The main question which keeps coming to me is how society in general change and more specifically what profound shifts will happen in the nature of work. We know that AI-empowered robots will be able to perform tasks (both manual and thinking) faster, more accurately and at a fraction of the cost.

For the past few years, I believed that jobs would split into two camps: highly tech roles and deeply human-centred roles. But as things stands and on the current trajectory this distinction is blurring fast and AI is already doing parts of both. I am now less convinced that this separation will hold. The idea, raised by several experts, that we are building something which could eventually replace is, no longer seems like science-fiction.

I am not suggesting a dystopian collapse where robots take over (although some are and quite eloquently) but I am curious about a future world that may no longer need humans in the way we assume it does. A future which we cannot really visualise or describe at the moment.

This is not a pessimistic view, I think it is a realistic one and raises the question that is quite uncomfortable: If machines can excel at all that we do, what is exactly left that is uniquely human?

So here are some questions that I hope to will spark some debate:

1. What happens to a society when productivity and the creation of wealth no longer depends on humans?

2. If work stops being an organising force of life, what replaces it? Can we envisage a world where humans do not work?
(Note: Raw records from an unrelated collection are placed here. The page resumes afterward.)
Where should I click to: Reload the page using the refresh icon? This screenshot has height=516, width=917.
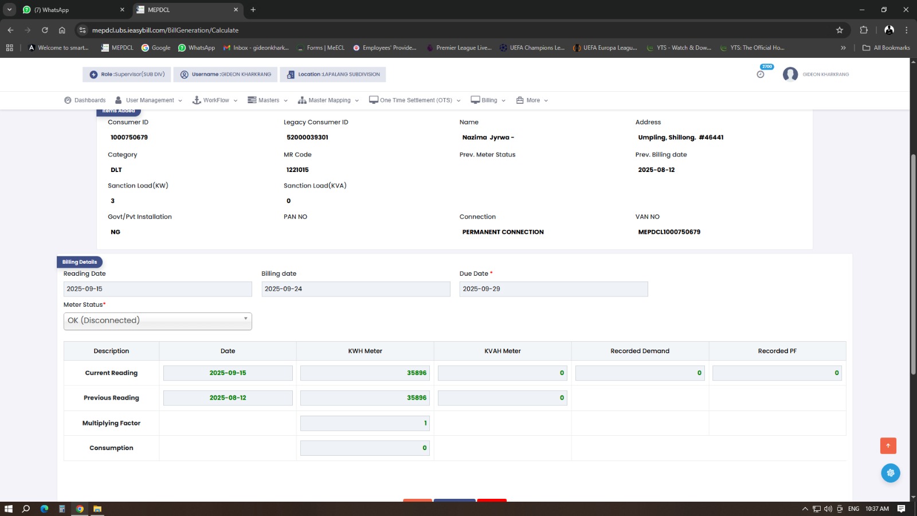point(45,30)
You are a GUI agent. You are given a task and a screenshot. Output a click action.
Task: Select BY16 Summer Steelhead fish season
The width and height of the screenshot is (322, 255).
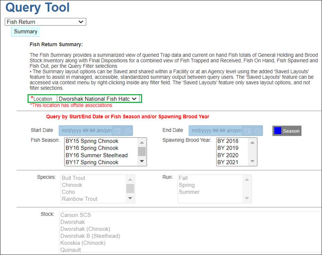(96, 155)
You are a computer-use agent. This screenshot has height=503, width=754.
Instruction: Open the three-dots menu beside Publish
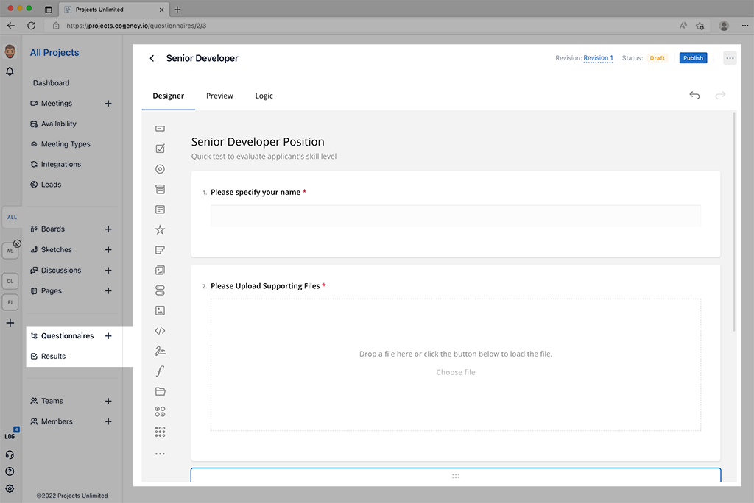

3. With the US, China and Europe taking very different approaches to AI development and regulation, can anyone realistically govern what is coming?

4. And how does a small country like Malta, position itself in a future that even the largest countries currently struggle to conceptualise?

I am not sure we are anywhere near ready for the scale of change that we are going to face but I am genuinely interested in understanding what conversations should we be having now, before events begin shaping us instead.